_Things to do:_
a: Write out the stretch of the Sean Lannon article from "- Born: March" through "killer (born 1974)", word for word.
b: Pick up the Sean Lannon article after its final sentence and keep writing it.

_Provided passage:_
◇ ◇ ◇ ◇

- Born: March 3, 1974 (age 52)
- Convictions: New Jersey Murder New Mexico Second degree murder (4 counts)
- Criminal penalty: New Jersey 35 years imprisonment New Mexico 60 years imprisonment

Details
- Victims: 5 convicted 16 claimed
- Span of crimes: January – March 2021
- Country: United States
- States: New Mexico and New Jersey

= Sean Lannon =

American serial killer (born 1974)

Sean M. Lannon (born March 3, 1974) is an American serial killer who killed at least five people in New Mexico and New Jersey, including his ex-wife, but has claimed to have killed 16.

==Crimes==
On March 5, 2021, the bodies of four people were found in a vehicle at the Albuquerque International Sunport parking garage. They were identified as Jennifer Lannon (née Whitman), 39, who was Lannon's ex-wife, Matthew Miller, 21, Jesten Mata, 40, and Randall Apostalon, 60, three of whom were reported missing in January. Three days later, 66-year-old Michael Dabkowski was found bludgeoned to death at his home in East Greenwich Township, New Jersey. Lannon was arrested two days later in Missouri after he was caught driving Dabkowski's car, which he had stolen. Following his arrest, he was brought back to New Jersey, where he claimed to have killed 16 people, 15 of whom were in New Mexico. Lannon also claimed to have been sexually abused as a minor by Dabkowski.

◇ ◇ ◇ ◇

_Supplied data:_
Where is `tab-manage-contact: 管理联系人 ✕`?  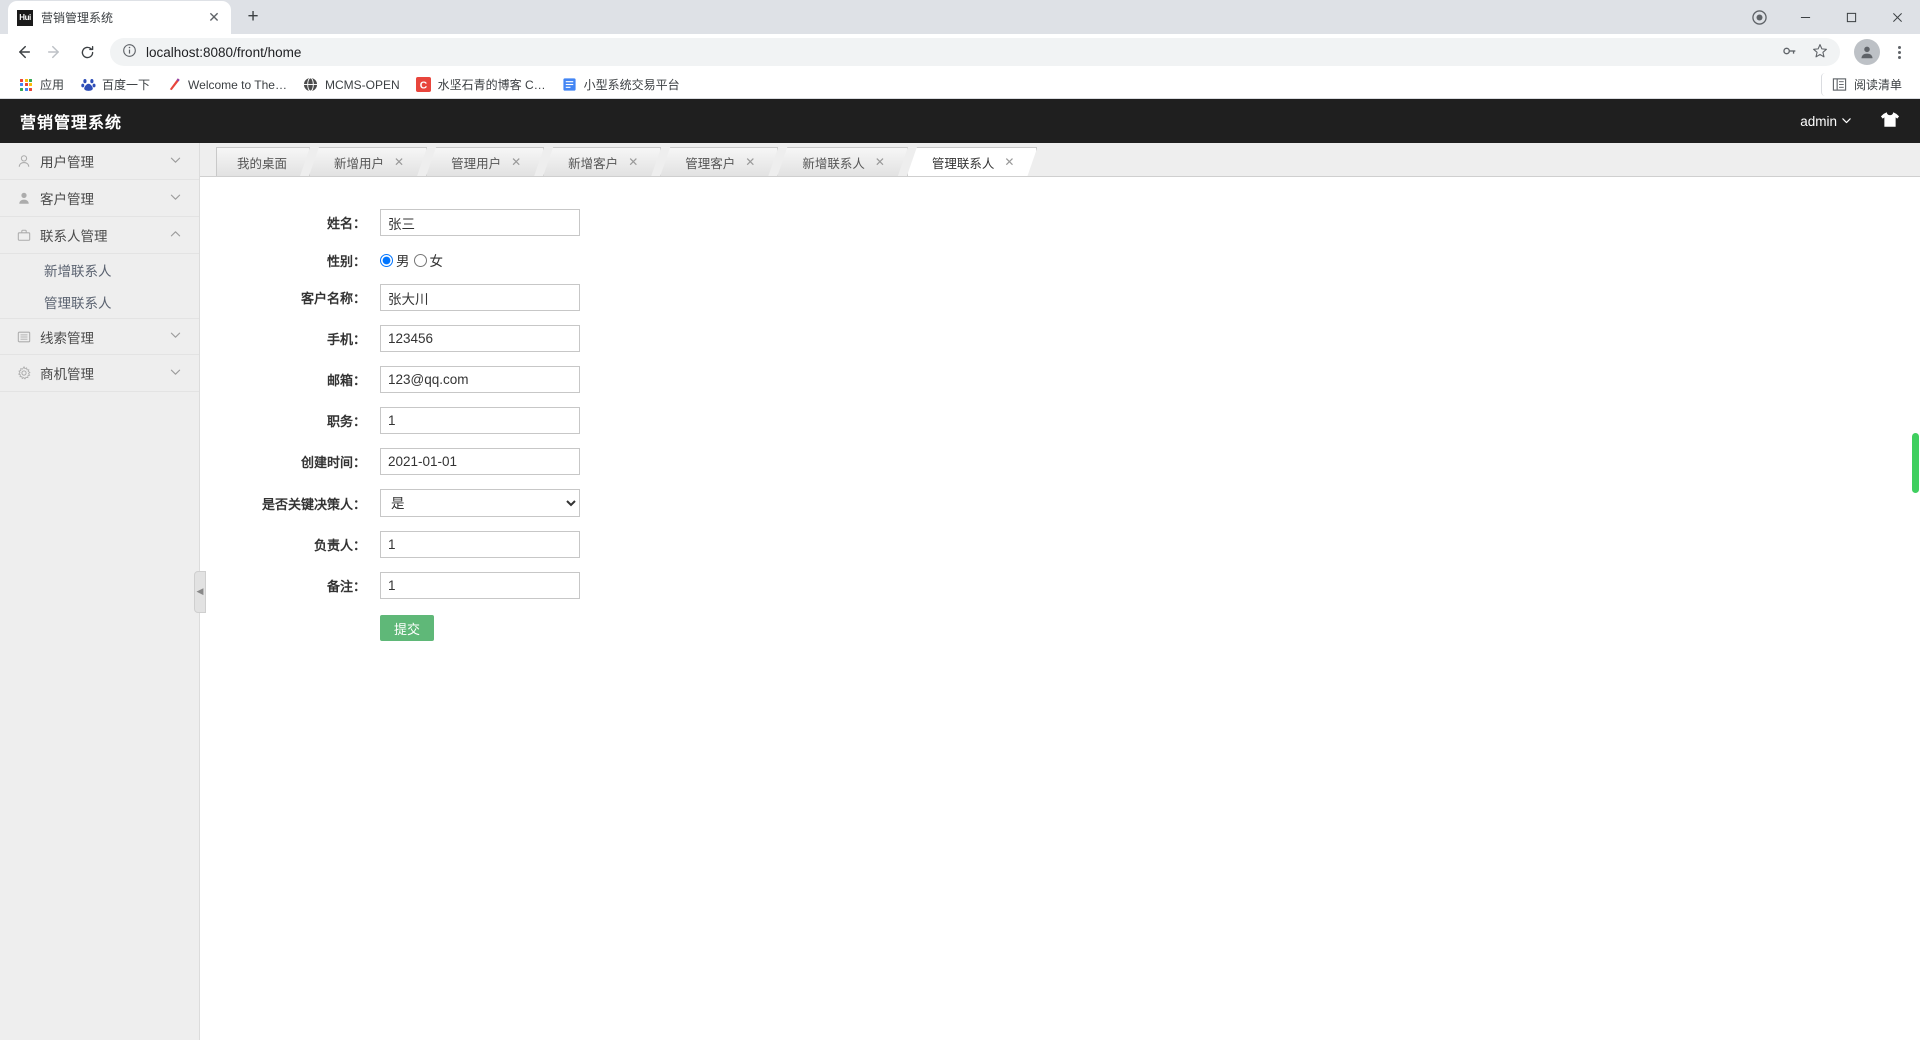 tab-manage-contact: 管理联系人 ✕ is located at coordinates (972, 162).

◇ ◇ ◇ ◇

_List of answers:_
a:
- Born: March 3, 1974 (age 52)
- Convictions: New Jersey Murder New Mexico Second degree murder (4 counts)
- Criminal penalty: New Jersey 35 years imprisonment New Mexico 60 years imprisonment

Details
- Victims: 5 convicted 16 claimed
- Span of crimes: January – March 2021
- Country: United States
- States: New Mexico and New Jersey

= Sean Lannon =

American serial killer (born 1974)

b:
==Trials==
Lannon was first put on trial for Dabkowski's murder in New Jersey. In October 2022, Lannon pleaded guilty to the murder and was sentenced to 35 years in prison two months later. Following that, he was brought back to New Mexico to face trial for the other murders. Investigators believe he killed and dismembered Jennifer Lannon, Mata, and Miller, then had Apostolan load the remains into a pickup truck before being killed himself. In May 2024, Lannon pleaded guilty to the remaining murders and was given four consecutive 15-year sentences for each victim. As part of the plea agreement, Lannon will serve his 35-year sentence in New Jersey, then be returned to New Mexico to serve the 60-year combined total sentence.

==Victims==
The following is a chronology of Lannon's crimes.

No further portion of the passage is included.